Stuart Parrish: Reflecting on the Triangle Digital Humanities Institute at NCCU

NCCU professors at the Triangle Digital Humanities Institute, from left to right: Brett Chambers, Michele Ware, Collie Fulford, and Matthew Cook

by Stuart Parrish

The October 24-25 Triangle Digital Humanities Institute met at North Carolina Central University under the theme “Representation Matters.” The Institute was launched by keynote speaker marilyn m. thomas-houston’s address entitled “Representations Matter: Intersections of Digital Technology and Black Experiences.” In a previous article, I shared from an interview with thomas-houston that provided me with an orientation of sorts. This was my first academic conference where I had been privy to the weekly planning meetings held by faculty of the school, coordinated by Dr. Michele Ware, as well as weekly meetings with Web and Co-Communications Manager Claire Cahoon. By virtue of some familiarity with these three integral parts of the institute, my experience was deepened in ways this article will reflect. Although I represented myself to them as a student and an intern, I was welcomed by each with a far more egalitarian approach than I expected. I was surprised by how gracious they were with their time, and willingness to answer questions, explaining the many concepts new to me. 

The theme of representation mattering, or matters of representation, now had important personal aspects of agency, inclusion, and familiarity. I was only an undergraduate previously unfamiliar with the wide variety of topics digital humanities encompasses, but I brought with me the feeling that I now belonged in this group. Going forward now that the intensive networking, planning, and preparation is past, I would highly recommend an internship with TDHN as an open door to a world of post-graduate level discourse and community which rewards the hours spent performing tasks within the grasp of an undergraduate. Extending a metaphor used by both Drs. Ware and thomas-houston, it means a lot to be invited to sit at the table. The diversity of the groups of people presenting, taking part in faculty planning committee meetings, and interviewing Dr. thomas-houston made me reflect on representational justice. This and my work meetings with my internship supervisor at UNC Chapel Hill all placed me in a position of heightened receptiveness. I had an air of confidence and security strengthened by knowing that I would see and know their faces, and that we would not be at a loss for words in greeting one another. When I sat in the auditorium to hear Dr. thomas-houston speak, I would feel I had been graciously welcomed before the first word was spoken. Have you ever heard an engaging speaker begin with a thanks to the person who gave them a ride from the airport or met them for dinner the night before and felt a little envy, wishing you could have been there? 

It was a wise and fortunate choice to end my Institute experience by sitting down with Dr.

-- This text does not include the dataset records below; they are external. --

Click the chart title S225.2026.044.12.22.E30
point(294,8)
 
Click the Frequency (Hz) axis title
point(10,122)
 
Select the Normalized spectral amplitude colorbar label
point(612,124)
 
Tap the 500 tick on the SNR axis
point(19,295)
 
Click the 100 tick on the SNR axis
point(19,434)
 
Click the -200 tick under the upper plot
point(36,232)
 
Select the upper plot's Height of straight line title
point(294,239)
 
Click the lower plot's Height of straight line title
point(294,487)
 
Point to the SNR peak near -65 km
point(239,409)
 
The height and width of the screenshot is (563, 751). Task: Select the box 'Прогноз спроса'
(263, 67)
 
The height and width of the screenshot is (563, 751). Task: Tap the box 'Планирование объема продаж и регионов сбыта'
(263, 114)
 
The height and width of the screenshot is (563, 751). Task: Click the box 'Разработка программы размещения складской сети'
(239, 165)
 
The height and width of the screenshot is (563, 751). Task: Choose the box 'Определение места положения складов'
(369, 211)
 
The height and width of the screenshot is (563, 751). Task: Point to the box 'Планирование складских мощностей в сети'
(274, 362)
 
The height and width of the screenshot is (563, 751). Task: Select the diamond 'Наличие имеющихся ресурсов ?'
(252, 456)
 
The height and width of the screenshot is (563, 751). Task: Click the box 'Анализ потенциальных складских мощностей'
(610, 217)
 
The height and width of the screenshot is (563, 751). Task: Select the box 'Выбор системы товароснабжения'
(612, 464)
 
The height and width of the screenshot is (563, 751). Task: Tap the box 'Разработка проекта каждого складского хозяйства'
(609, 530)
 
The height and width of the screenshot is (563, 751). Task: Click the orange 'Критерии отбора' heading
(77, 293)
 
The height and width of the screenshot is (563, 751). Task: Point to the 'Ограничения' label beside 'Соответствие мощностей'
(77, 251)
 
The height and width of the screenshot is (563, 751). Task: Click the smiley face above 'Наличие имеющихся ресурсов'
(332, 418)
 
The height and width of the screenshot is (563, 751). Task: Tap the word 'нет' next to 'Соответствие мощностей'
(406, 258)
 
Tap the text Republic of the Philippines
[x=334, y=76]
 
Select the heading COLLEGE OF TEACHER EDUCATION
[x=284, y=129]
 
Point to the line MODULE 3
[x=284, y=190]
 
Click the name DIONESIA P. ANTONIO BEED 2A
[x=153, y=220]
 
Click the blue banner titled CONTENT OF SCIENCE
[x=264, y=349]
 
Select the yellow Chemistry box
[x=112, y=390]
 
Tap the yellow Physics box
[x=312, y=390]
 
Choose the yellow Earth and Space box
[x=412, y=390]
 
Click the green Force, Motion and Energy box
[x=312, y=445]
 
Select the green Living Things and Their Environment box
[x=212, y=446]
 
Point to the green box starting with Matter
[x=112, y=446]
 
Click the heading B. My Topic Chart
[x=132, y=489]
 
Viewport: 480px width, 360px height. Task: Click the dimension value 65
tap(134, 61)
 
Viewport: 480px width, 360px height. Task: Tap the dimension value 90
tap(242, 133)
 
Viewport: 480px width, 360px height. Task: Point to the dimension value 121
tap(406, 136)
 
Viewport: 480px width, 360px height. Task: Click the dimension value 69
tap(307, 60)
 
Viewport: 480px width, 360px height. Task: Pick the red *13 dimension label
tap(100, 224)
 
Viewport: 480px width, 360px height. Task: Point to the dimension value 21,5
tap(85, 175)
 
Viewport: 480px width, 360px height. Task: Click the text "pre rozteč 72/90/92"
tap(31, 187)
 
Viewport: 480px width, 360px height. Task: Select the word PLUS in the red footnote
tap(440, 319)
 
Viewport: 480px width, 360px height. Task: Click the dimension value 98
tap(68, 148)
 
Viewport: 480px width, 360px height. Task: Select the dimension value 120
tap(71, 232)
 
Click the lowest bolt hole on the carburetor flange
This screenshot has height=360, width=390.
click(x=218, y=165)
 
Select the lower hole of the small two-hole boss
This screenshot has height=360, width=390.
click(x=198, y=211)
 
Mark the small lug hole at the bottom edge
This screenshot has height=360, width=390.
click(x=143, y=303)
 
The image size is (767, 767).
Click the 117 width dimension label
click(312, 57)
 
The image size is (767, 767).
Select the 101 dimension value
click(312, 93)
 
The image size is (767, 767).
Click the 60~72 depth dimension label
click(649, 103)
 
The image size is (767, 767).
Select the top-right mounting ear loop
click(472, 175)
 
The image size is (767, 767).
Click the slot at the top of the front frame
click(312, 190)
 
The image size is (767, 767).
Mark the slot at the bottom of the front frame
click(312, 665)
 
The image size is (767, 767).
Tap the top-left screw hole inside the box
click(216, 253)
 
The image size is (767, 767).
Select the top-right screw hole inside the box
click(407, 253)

Ware on Monday, November 4, in her office after the last class of the day. Enough time had passed to let the confusing swirl of ideas settle. I had written thousands of words which did not fit into this article, but became part of my research journal entries and future articles on the many presentations and topics from those two days. She began by sharing a letter of appreciation she had penned to Dean Wilson, recognizing his commitment to representational justice, and thanking him for taking the time to introduce Dr. thomas-houston as well as providing financial support. She wanted me, and others, to know how important it was to know the Dean of the College of Arts and Sciences made the Institute a visible priority. Our Dean is himself a scholar, and his heart is in the work shared by the faculty. 

Dr. Ware went on to explain how in her time at UNC pursuing her Masters and Ph.D. she had learned of the Triangle Research Libraries Network, and the enormous value of a network which afforded the resources of the combined holdings of libraries at UNC, Duke, NCSU and NCCU in her work leading to those degrees. She learned that TRLN wanted to be represented/included in a show of support for the Institute, and had provided financial means to cover food and beverages for both days. Dr. Ware is also a Fellow of the Franklin Institute, a Duke/NCCU partnership. Duke University and the Franklin Institute were supportive as well, providing the major portion needed for honorarium for our keynote.  Dr. Ware also shared a letter to colleague Brett Chambers, who had used his community connections to support bringing in a featured workshop presenter, Susan Mango Curtis of Adobe Outreach, in addition to leading his own presentation to wrap up the Institute on International Digital Humanities Exchange. So many offerings of such a variety of topical natures, and a thank you to the broad support of the community, not least of which the Triangle Digital Humanities Network itself. After reflecting on the Institute, Dr. Ware shines a bright smile, laughing a little, “We represented well!”